The first problem we had in building this house is that we had absolutely no facilities to make building a house in the least bit easy. We had no water, no power and no flat land. I studied A LOT before charging head-long into house building and among foundations, it seemed that the post and pier foundation required the least amount of concrete to be mixed and would be the most straightforward for a building neophyte to pull together. All of the concrete for this place had to be hand mixed as there is no driveway or road for a mix truck to deliver concrete.

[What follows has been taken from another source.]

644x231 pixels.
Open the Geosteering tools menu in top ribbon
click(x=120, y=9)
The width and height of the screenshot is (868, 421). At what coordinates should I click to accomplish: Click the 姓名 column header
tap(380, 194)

I figured that pouring one pier at a time would be slow enough to do (unlike dealing with an entire load of concrete on a truck) that I could take the time to make sure that stuff was plumb and level and fixable if I screwed up. It turns out that it is a slow process but definitely not simple. I learned how to tie rebar and how to mix concrete that was not too wet and not too dry and I learned how to keep a sonotube (cylindrical concrete form) plumb even when pouring shovels full of concrete into them.


Our soil is red sticky clay with very little rock. I read a lot about soil types and found that if there isn’t a sufficient base under a pier, the cylinder that is the pier will push down into the soft clay like a pin through butter when the weight of the house is added. Most recommendations suggest that a larger footprint cylinder will prevent the sinking. They make a flared base that expands the footprint of a typical 8 inch sonotube to prevent sinking but I didn’t have those handy. The other option is to use a bigger tube. Twelve inch piers seemed to be the consensus for size and they were readily for sale. Let me tell you, for simple cardboard tubes, the folks that make the forms are pretty proud of their product. Anyhow, in addition to the size of the base, the depth is important. In addition to needing to dig the piers deeper than the frost line, deeper piers provide more contact between concrete and soil. That friction also prevents sinking as well.
Anyone still with me? Yeah Mom, you don’t really count here. Anyone else? Ok, well just in case…we connected 6x6s to the pier with a metal post base which was bolted to a J-bolt embedded in the concrete. In some ways, I would have preferred to pour taller concrete piers rather than add a wooden post but my back wouldn’t take it. I also did not know if I could lift that much concrete over my head to pour it into the forms. Anyhow, the only reason it matters is that the joint between the concrete and wood is a hinge point…a point of weakness. Solid concrete to the base of the house would have eliminated that hinge point.


My goal is to minimize hinging by making good connections, by making things plumb/level/square and by using geometry. I connected 2×6 boards from the top of one pier to the bottom of adjacent piers. By making triangles with the boards, the weaker tops of the 6x6s are connected to the more stable lower portions preventing movement.

So, once all of that is done, I have a pretty stable base on which to build everything else. I am not sure that I made a compelling case for building a post and pier foundation but I have no regrets and it definitely raises eyebrows. Initially, I had hoped to be able to ignore the space underneath but I will definitely have to do something to protect the area beneath our deluxe shed. The wind really howls up there and I have no interest in a Dorothy/Kansas/Toto deal where my house gets carried away by the wind!